Description of the task: Please rewrite the part of the entries that opens with the line containing "Viewport: 1396px width, 867px" and closes with the line containing "click(x=1279, y=40)", swapping "accomplish" for "complete" and changing nothing else. Leave the pictures out of your answer.

Record excerpts:
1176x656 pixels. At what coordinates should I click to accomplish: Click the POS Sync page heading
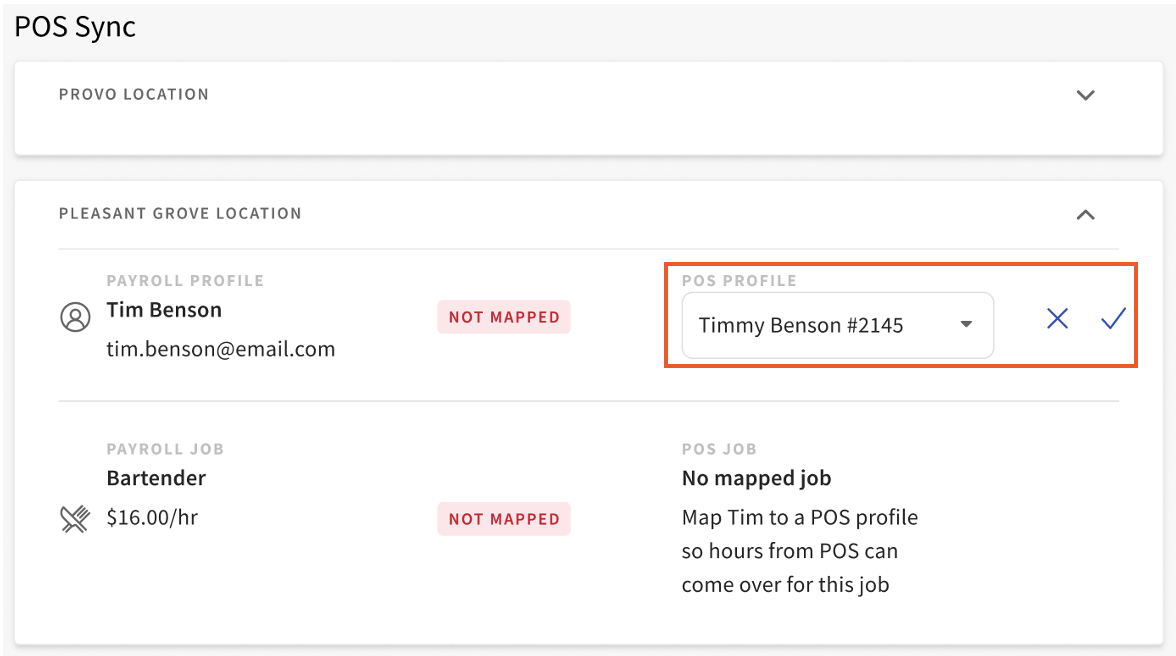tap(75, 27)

...

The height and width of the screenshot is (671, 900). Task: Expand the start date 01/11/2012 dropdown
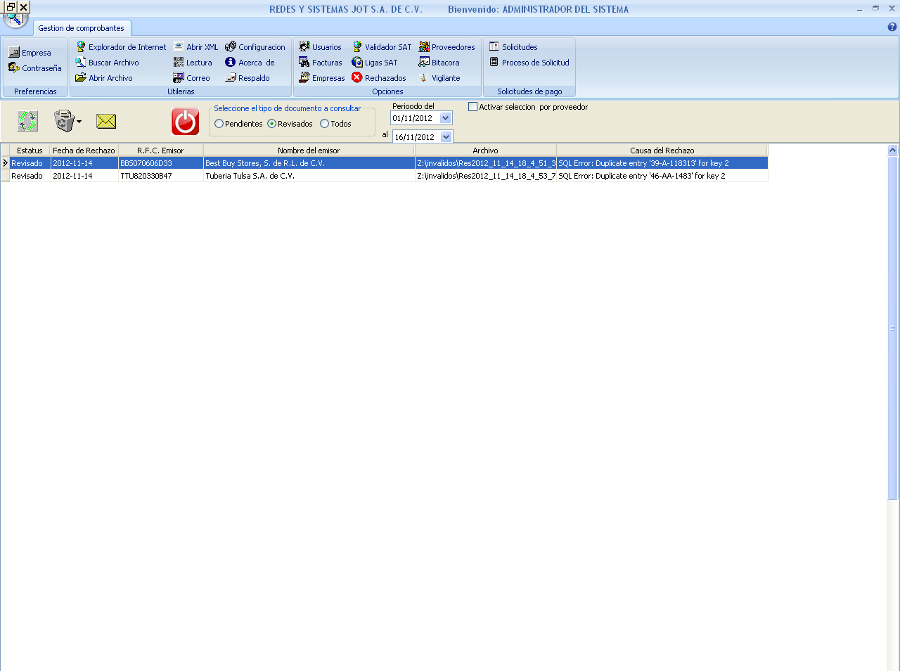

---

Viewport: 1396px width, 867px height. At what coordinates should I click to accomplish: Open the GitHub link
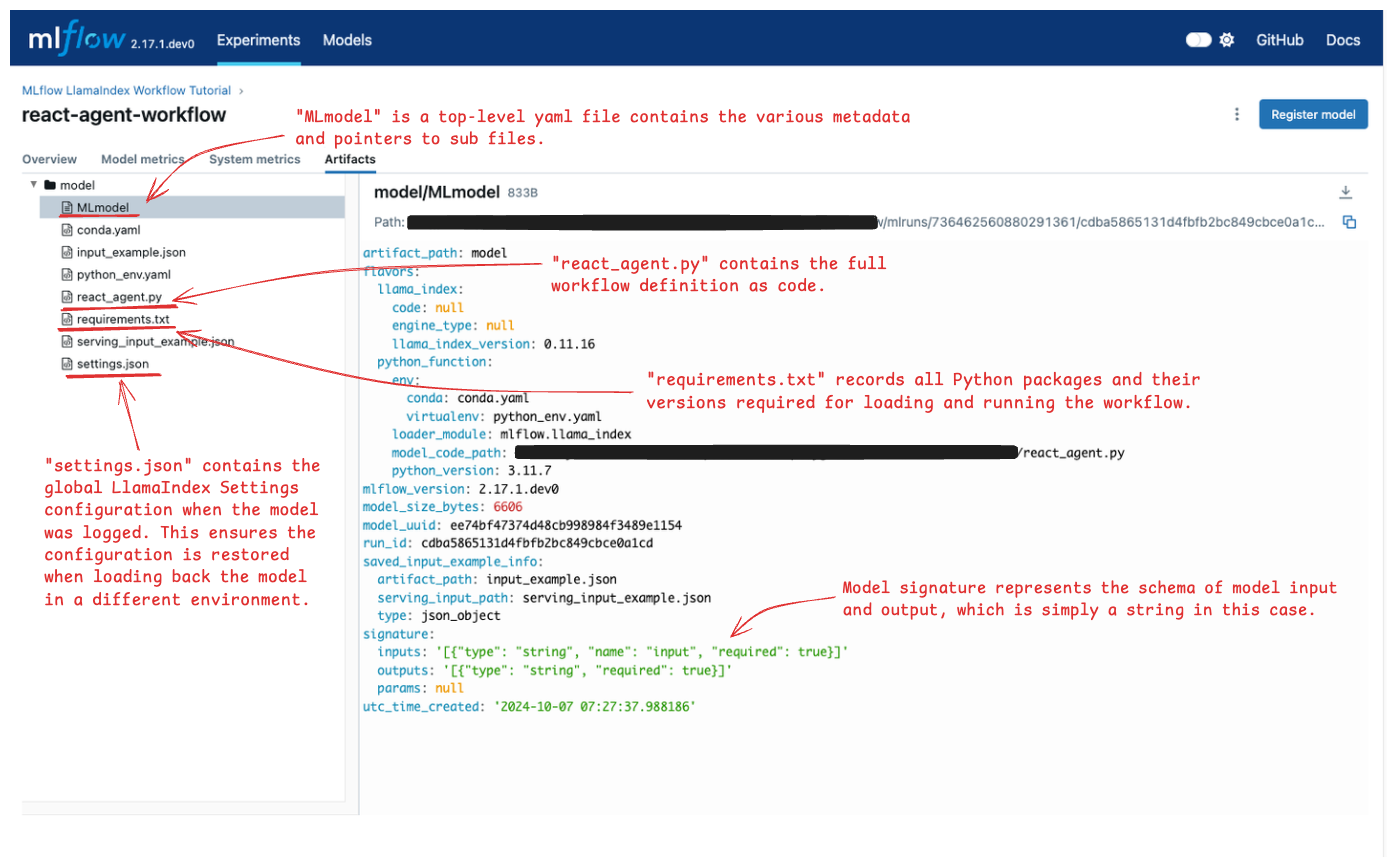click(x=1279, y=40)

Result below:
Viewport: 1396px width, 867px height. At what coordinates should I click to complete: Open the GitHub link
click(x=1279, y=40)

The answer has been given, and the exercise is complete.